Missing Children’s Assistance Reauthorization Act of 2013
- Long title: To amend the Missing Children’s Assistance Act, and for other purposes.
- Announced in: the 113th United States Congress
- Sponsored by: Rep. Brett Guthrie (R, KY-2)
- Number of co-sponsors: 2

Codification
- Acts affected: Missing Children’s Assistance Act, Family Educational Rights and Privacy Act of 1974
- U.S.C. sections affected: 42 U.S.C. § 5771, 42 U.S.C. § 5773, 20 U.S.C. § 1232g, 42 U.S.C. § 5775(a), 42 U.S.C. § 5777(a),
- Agencies affected: United States Interagency Council on Homelessness
- Authorizations of appropriations: $35,800,000.00 for each of fiscal years 2014, 2015, 2016, 2017 and 2018

Legislative history
- Introduced in the House as H.R. 3092 by Rep. Brett Guthrie (R, KY-2) on September 12, 2013; Committee consideration by United States House Committee on Education and the Workforce; Passed the House on September 17, 2013 (Roll Call Vote 460: 407-2);

= Missing Children's Assistance Reauthorization Act of 2013 =

The Missing Children's Assistance Reauthorization Act of 2013 is a bill that was introduced into the United States House of Representatives during the 113th United States Congress. The Missing Children's Assistance Reauthorization Act of 2013 reauthorizes the Missing Children's Assistance Act and authorizes $40 million a year to fund the National Center for Missing and Exploited Children.

==Provisions of the bill==
This summary is based largely on the summary provided by the United States House Committee on Education and the Workforce, a public domain source.

As passed by the House, the E. Clay Shaw Jr. Missing Children's Assistance Reauthorization Act would:

- Support the National Center for Missing and Exploited Children’s current activities around providing technical assistance to law enforcement in coordinating with states and school districts to find and recover missing children; coordinate with state welfare agencies to find children missing from foster care; and identify and recover victims of (or those at risk for) child sex trafficking.
- Include educational stakeholders and homeless service providers in the list of recipients of the Department of Justice’s Office of Juvenile Justice and Delinquency Prevention (OJJDP) education and prevention activities.
- Require the national incidence studies on missing and exploited children be provided every three years (rather than periodically, as is currently written).
- Strengthen OJJDP's oversight and accountability and codify current practice by limiting the use of federal funds for employee compensation.
- Authorize funding for the Act at $40 million for each of the five fiscal years (FY 2014-FY2018), with up to $32 million of funds being used to carry out the National Center for Missing and Exploited Children’s responsibilities.

==Procedural history==

===House===
The Missing Children's Assistance Reauthorization Act of 2013 was introduced into the House on September 12, 2013, by Rep. Brett Guthrie (R, KY-2).
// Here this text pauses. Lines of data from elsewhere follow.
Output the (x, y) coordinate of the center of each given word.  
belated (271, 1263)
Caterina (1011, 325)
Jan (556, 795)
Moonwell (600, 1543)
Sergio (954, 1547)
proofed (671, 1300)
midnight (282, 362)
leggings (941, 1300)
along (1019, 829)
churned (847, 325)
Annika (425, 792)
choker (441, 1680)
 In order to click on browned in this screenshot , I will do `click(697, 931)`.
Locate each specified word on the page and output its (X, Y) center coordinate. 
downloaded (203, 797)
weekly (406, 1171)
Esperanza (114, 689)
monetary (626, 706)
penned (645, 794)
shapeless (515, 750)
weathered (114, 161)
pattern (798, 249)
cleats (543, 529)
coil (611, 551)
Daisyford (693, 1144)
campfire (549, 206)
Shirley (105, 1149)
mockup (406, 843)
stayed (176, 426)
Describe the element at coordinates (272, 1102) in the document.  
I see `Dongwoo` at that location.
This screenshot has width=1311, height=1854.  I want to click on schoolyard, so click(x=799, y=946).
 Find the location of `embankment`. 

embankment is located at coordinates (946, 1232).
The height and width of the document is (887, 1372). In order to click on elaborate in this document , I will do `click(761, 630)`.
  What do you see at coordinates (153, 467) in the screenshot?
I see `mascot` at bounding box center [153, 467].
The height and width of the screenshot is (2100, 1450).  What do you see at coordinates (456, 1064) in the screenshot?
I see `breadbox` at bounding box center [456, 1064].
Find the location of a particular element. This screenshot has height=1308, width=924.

It was referred to the United States House Committee on Education and the Workforce. The House Majority Leader Eric Cantor placed the bill on the House Schedule on September 13, 2013, for consideration under a suspension of the rules on September 17. On September 17, 2013, the House voted in Roll Call Vote 460 to pass the bill 407–2.

===Senate===
Passed by the Senate September 25, 2013.

===President===
Passed by the President September 30, 2013.

==Debate and discussion==
When the bill was up for debate in the House, no one spoke against it.